Assignment
Entries follow. Return each line that contains the word "checkbox".

Dataset records

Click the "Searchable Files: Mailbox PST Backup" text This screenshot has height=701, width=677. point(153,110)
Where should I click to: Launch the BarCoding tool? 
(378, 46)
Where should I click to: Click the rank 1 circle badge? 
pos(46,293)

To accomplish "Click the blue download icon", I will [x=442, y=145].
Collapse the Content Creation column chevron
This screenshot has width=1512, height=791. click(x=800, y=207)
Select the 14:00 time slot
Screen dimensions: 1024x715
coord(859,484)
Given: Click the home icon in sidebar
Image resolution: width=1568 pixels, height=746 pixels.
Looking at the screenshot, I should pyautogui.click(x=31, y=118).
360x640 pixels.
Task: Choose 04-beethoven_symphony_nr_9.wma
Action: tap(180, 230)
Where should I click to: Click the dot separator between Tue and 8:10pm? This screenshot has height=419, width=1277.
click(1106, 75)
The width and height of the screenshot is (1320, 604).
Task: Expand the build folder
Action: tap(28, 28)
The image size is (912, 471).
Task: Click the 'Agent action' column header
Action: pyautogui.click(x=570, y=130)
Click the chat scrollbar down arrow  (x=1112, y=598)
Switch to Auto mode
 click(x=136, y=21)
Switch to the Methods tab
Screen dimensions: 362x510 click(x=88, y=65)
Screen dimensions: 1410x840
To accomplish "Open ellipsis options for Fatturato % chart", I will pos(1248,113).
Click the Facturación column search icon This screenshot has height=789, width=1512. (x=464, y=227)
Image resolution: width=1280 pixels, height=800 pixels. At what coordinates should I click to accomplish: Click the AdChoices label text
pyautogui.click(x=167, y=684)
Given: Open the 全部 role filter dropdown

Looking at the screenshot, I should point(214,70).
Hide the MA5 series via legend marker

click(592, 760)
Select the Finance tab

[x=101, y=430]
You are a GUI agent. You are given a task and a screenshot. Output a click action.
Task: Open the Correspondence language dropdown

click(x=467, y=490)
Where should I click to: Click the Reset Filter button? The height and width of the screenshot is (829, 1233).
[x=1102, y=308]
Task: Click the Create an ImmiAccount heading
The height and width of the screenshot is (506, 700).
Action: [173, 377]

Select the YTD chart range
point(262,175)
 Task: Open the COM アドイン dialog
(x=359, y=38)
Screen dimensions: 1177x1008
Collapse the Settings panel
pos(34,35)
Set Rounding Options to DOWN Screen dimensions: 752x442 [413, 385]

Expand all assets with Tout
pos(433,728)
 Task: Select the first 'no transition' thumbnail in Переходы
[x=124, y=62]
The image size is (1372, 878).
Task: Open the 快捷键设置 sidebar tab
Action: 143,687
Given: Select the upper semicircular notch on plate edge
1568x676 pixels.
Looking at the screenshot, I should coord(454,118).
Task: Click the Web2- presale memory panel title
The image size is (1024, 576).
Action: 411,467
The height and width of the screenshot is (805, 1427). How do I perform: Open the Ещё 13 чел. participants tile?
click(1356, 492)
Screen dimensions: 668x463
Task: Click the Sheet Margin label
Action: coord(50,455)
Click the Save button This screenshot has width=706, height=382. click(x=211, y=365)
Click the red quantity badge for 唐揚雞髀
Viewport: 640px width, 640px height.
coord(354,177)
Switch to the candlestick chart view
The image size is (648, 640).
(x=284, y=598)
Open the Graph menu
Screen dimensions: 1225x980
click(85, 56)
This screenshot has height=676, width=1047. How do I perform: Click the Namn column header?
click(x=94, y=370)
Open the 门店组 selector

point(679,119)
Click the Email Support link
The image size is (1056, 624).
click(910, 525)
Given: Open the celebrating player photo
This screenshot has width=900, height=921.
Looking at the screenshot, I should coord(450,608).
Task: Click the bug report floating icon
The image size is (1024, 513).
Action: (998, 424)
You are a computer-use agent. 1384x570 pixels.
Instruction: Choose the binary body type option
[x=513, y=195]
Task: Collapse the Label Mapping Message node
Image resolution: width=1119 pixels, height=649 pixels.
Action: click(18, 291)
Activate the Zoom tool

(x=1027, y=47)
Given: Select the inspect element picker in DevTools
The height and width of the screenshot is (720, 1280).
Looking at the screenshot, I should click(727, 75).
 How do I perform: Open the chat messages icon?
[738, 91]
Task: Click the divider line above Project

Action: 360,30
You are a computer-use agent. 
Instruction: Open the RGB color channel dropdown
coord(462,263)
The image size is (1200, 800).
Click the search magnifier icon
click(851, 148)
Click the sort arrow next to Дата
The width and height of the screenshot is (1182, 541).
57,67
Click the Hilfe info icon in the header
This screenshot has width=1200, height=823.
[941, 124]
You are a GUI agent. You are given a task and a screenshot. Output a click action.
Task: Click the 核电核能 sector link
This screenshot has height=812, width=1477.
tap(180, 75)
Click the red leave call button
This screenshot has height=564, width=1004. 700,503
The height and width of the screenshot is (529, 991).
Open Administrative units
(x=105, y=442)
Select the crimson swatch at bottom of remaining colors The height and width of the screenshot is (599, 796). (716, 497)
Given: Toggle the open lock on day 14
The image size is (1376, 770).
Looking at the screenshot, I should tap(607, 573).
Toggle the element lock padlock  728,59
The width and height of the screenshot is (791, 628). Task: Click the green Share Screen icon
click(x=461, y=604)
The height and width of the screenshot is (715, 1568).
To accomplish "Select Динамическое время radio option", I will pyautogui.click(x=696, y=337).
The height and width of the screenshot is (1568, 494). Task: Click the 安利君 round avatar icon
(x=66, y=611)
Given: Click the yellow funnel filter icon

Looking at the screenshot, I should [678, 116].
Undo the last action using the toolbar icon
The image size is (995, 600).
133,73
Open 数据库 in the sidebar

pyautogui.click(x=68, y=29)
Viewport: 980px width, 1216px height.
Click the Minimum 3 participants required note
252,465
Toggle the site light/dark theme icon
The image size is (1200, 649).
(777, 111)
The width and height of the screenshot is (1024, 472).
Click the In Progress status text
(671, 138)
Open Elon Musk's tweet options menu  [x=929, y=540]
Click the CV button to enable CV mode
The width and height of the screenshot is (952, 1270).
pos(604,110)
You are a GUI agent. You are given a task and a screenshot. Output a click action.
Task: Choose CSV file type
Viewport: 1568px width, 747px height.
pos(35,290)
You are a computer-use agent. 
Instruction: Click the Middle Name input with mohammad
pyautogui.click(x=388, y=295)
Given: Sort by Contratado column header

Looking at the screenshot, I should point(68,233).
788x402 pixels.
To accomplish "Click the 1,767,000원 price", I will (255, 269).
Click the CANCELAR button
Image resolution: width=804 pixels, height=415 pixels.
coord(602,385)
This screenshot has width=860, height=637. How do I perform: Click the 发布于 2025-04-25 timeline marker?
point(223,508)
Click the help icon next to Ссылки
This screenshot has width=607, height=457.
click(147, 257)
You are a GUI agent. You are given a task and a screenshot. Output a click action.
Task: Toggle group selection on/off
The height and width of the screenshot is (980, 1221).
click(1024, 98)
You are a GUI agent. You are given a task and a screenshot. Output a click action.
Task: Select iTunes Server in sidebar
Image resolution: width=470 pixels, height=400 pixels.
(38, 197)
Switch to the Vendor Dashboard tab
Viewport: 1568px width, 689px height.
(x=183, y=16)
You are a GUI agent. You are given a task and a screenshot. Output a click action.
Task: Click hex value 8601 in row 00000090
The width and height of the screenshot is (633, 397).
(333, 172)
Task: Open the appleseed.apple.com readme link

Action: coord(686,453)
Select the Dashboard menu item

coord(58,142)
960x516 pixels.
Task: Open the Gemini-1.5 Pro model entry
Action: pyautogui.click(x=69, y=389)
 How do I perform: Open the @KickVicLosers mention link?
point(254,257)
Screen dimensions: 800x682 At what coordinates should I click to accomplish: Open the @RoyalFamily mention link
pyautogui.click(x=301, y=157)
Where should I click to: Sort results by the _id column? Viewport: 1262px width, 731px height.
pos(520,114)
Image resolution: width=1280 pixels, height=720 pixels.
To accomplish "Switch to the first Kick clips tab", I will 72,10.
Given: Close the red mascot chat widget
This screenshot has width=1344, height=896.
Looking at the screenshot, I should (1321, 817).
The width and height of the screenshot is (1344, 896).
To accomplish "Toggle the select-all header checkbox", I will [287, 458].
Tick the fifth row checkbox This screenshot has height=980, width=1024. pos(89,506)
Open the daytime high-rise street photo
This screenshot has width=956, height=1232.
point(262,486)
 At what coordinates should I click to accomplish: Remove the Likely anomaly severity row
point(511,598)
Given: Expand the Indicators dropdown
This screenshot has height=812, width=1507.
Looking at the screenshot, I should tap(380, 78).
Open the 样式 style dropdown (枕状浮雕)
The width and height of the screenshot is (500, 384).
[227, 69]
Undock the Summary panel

Reply to the exercise
To accomplish "Toggle the select-all header checkbox", I will [287, 458].
Tick the fifth row checkbox This screenshot has height=980, width=1024. pos(89,506)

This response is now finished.